◆ Task instructions: Below are the records. Reproduce exactly the lines from the one containing "You are a computer-use" through the final line, and omit any pictures.

[Start of section]

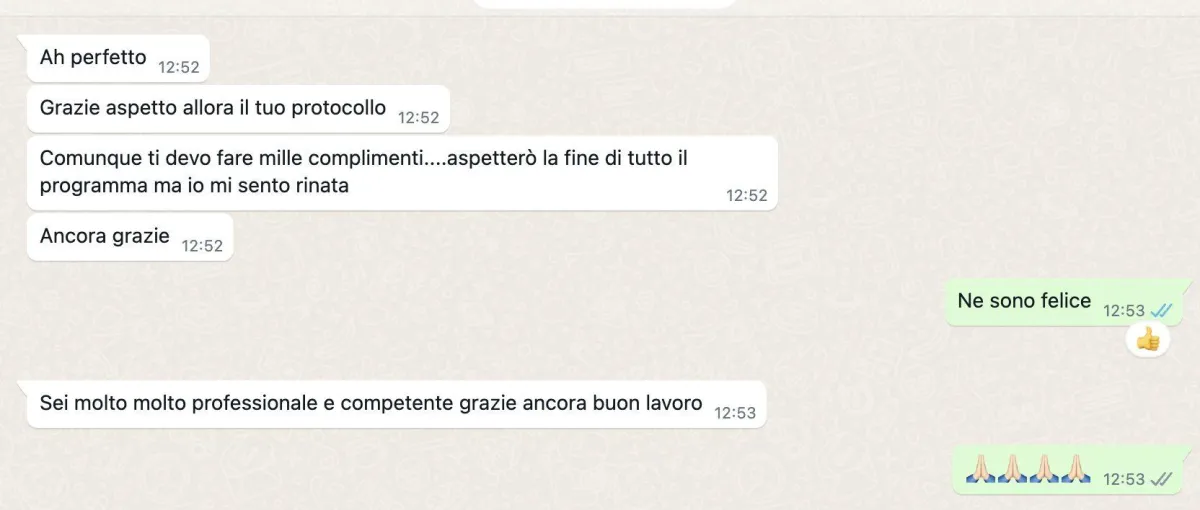Click the first praying hands emoji

pos(978,471)
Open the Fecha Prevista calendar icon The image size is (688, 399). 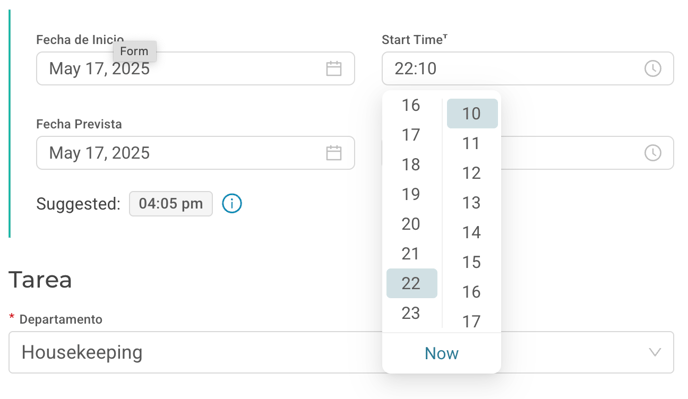pos(333,153)
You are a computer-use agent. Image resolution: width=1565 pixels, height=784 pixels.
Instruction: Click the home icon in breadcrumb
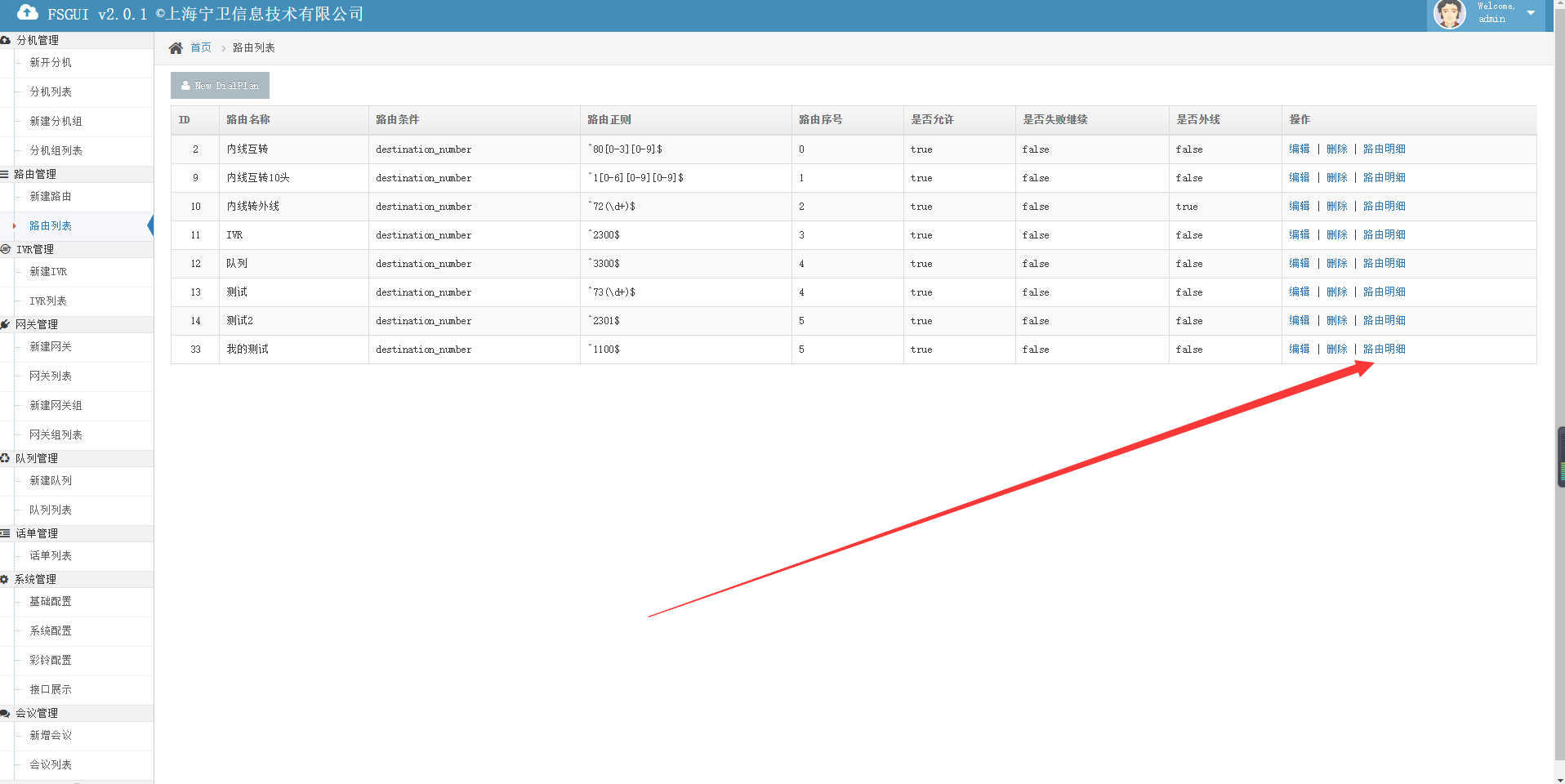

[End of section]

◆ Reply to the exercise:
You are a computer-use agent. Image resolution: width=1565 pixels, height=784 pixels.
Instruction: Click the home icon in breadcrumb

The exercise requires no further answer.